### Extracted text
## Start

HUMAN RIGHTS TRIBUNAL OF ONTARIO
B E T W E E N:
Philton Moore
Applicant
-and-
The Estate of Lou Ferro, personally and c.o.b. as Ferro & Company,
Ellen Helden and 1312788 Ontario Limited
Respondents
-and-
Bayview Personal Injury Lawyers
Affected Party
RECONSIDERATION DECISION
Adjudicator: Mark Hart
Indexed as: Moore v. The Estate of Lou Ferro
1This Decision addresses a Request for Reconsideration filed by the applicant in relation to the Tribunal’s Interim Decision 2017 HRTO 739, dated June 26, 2017.
2On July 26, 2017, the applicant filed a Request for Reconsideration of the Tribunal’s Decision. In making this Reconsideration Decision, I have considered the applicant’s amended Request for Reconsideration as filed later in the afternoon on July 26, 2017, as well as the applicant’s further submissions in support of his Request for Reconsideration filed by e-mail correspondence dated August 2, 2017.
3Section 45.7 of the Ontario Human Rights Code, R.S.O. 1990, c. H.19, as amended (the “Code”), provides as follows:
45.7 (1) Any party to a proceeding before the Tribunal may request that the Tribunal reconsider its decision in accordance with the Tribunal rules.
(2) Upon request under subsection (1) or on its own motion, the Tribunal may reconsider its decision in accordance with its rules.
4Under section 45.7 of the Code, the Tribunal may, at the request of a party or on its own initiative, reconsider a final decision in accordance with the Tribunal’s Rules. The Tribunal has issued rules governing such requests as well as a Practice Direction on Reconsideration to provide guidance to the community on the Tribunal’s exercise of its reconsideration powers.
5As indicated, reconsideration is only available from a “final decision” of this Tribunal. While the Decision which is the subject of the applicant’s Request for Reconsideration was titled as an “Interim Decision”, I agree with the applicant that this Decision is a “final decision” within the meaning of s. 45.7 of the Code to the extent that it denied the applicant’s request to add Bayview Personal Injury Lawyers (“Bayview”) as a party respondent to this proceeding, and to the extent that it upheld the statutory stay under the Bankruptcy and Insolvency Act (“BIA”) as against The Estate of Lou Ferro, personally and carrying on business as Ferro & Company, which prevents the applicant from seeking monetary compensation as against The Estate of Lou Ferro.

## End

### Instructions
**a)** According to the reconsideration decision, on what date did the applicant file the Request for Reconsideration?
**b)** Pick up the reconsideration decision after its final sentence and keep writing it.

### Data lines
## Start

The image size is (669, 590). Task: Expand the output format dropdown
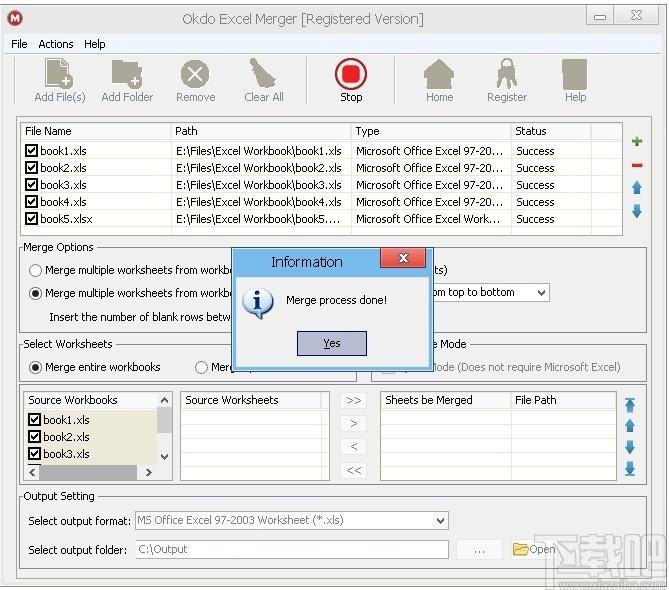tap(440, 520)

## End

### Per-task outputs
**a)** July 26, 2017.

**b)**
6The Tribunal’s Practice Direction on Reconsideration includes the following:
Reconsideration is a discretionary remedy; there is no right to have a decision reconsidered by the HRTO. Reconsideration is not an appeal or an opportunity for a party to change the way it presented its case.
7As is evident from the above, reconsideration is a discretionary remedy. That is, while the Tribunal has the jurisdiction to re-open and reconsider its own decisions, it is not obliged to do so. It may decide when reconsideration is advisable, both through the promulgation of rules setting out conditions for the exercise of its discretion, and through the application of its discretion on a case-by-case basis.
8In Sigrist and Carson v. London District Catholic School Board, 2008 HRTO 34, the Tribunal stated that reconsideration is not an opportunity to re-argue a case. Once the parties to an Application have had the opportunity to present their evidence and arguments to the Tribunal, and the Tribunal has made a decision disposing of the issues, parties are entitled to treat the matter as closed, subject to limited exceptions.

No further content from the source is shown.